SHORT TASK: Gather every line in the records below that contains the word "Expand", copying each line in full.

DATASET ROWS:
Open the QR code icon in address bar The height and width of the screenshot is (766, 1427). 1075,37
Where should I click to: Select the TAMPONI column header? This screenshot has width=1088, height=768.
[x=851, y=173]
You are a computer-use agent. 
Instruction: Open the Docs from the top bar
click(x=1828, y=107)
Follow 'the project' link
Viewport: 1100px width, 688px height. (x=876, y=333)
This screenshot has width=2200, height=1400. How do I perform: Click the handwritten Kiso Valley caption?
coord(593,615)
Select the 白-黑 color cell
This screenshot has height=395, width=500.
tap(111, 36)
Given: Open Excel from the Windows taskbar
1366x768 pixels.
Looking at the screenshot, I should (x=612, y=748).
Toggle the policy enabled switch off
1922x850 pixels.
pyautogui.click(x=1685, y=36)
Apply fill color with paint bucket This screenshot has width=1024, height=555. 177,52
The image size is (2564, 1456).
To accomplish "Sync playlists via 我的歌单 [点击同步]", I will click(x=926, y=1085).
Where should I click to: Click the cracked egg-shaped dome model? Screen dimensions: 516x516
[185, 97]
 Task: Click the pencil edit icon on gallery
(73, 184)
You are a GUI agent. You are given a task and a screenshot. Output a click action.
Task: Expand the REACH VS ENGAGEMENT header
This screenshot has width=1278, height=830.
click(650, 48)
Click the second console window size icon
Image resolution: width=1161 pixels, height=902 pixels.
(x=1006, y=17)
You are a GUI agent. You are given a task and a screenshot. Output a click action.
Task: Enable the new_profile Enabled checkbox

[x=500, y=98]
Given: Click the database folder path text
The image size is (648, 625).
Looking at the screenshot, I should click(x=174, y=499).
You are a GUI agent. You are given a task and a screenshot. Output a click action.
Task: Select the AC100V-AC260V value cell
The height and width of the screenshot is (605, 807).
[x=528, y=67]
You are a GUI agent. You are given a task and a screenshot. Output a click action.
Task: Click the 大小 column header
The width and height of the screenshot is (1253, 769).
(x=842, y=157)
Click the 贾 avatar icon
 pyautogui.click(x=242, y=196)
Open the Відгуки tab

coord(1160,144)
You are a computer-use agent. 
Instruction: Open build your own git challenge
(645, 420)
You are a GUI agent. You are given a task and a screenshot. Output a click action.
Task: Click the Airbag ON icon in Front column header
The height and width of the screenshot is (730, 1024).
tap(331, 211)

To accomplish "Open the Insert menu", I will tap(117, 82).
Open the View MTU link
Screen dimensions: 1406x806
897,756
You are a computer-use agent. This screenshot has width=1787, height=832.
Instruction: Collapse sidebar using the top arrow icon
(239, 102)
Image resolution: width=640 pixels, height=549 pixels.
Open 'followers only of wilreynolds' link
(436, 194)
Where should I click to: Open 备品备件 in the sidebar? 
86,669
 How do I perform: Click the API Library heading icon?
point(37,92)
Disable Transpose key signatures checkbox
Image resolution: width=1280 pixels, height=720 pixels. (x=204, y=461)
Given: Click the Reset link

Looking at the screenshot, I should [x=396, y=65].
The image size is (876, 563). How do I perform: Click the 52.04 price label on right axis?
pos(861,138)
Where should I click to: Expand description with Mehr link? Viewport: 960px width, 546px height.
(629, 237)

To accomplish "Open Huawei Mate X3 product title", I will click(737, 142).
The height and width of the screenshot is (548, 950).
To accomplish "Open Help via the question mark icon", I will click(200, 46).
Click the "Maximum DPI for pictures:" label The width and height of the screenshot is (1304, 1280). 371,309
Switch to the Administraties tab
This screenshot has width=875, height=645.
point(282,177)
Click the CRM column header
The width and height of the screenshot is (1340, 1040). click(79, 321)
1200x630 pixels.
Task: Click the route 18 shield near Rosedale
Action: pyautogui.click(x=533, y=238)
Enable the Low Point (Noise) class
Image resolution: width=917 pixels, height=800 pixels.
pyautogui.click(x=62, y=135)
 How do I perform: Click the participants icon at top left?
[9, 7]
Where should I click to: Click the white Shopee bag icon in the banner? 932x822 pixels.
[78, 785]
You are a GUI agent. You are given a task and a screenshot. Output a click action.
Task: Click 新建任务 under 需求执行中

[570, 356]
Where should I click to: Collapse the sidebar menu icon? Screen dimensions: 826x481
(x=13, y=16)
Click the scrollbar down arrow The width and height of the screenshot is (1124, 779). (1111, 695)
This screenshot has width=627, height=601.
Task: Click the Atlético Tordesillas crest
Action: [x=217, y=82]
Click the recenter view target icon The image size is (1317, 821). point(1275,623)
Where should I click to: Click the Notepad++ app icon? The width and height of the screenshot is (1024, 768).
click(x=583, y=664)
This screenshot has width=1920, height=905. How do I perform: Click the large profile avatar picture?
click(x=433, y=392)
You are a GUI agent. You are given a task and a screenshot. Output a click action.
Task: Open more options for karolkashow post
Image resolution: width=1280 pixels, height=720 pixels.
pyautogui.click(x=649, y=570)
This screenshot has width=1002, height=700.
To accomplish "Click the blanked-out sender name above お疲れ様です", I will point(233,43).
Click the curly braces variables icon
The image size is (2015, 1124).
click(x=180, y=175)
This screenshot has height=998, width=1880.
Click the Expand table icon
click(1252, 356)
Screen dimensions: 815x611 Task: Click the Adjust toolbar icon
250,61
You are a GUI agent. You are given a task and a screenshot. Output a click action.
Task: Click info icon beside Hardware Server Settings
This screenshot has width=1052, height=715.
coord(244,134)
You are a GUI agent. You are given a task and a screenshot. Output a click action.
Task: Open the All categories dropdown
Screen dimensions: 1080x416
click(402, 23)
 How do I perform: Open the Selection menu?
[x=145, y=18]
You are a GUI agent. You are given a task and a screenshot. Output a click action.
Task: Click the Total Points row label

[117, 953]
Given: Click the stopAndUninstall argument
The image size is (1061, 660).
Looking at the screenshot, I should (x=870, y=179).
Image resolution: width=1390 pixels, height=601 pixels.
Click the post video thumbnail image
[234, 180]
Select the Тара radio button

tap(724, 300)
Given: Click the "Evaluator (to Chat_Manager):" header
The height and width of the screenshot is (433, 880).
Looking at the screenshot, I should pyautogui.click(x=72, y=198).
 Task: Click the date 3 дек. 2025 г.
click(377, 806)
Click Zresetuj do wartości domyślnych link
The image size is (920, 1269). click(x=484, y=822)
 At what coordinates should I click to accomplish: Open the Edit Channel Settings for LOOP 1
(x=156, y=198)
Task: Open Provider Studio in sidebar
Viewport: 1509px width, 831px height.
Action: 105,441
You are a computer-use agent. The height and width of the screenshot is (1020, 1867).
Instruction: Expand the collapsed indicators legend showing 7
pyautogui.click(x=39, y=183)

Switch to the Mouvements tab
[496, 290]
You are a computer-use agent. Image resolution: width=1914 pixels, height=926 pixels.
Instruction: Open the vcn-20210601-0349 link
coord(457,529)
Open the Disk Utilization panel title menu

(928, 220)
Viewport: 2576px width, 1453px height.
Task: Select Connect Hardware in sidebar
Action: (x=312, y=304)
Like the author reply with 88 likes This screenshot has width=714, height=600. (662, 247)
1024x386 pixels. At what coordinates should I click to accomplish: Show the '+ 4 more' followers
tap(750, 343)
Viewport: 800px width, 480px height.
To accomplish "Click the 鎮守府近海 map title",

OUTPUT OF THE EXERCISE:
Task: Expand the REACH VS ENGAGEMENT header
Where should I click to: Expand description with Mehr link? Viewport: 960px width, 546px height.
Click the Expand table icon
Instruction: Expand the collapsed indicators legend showing 7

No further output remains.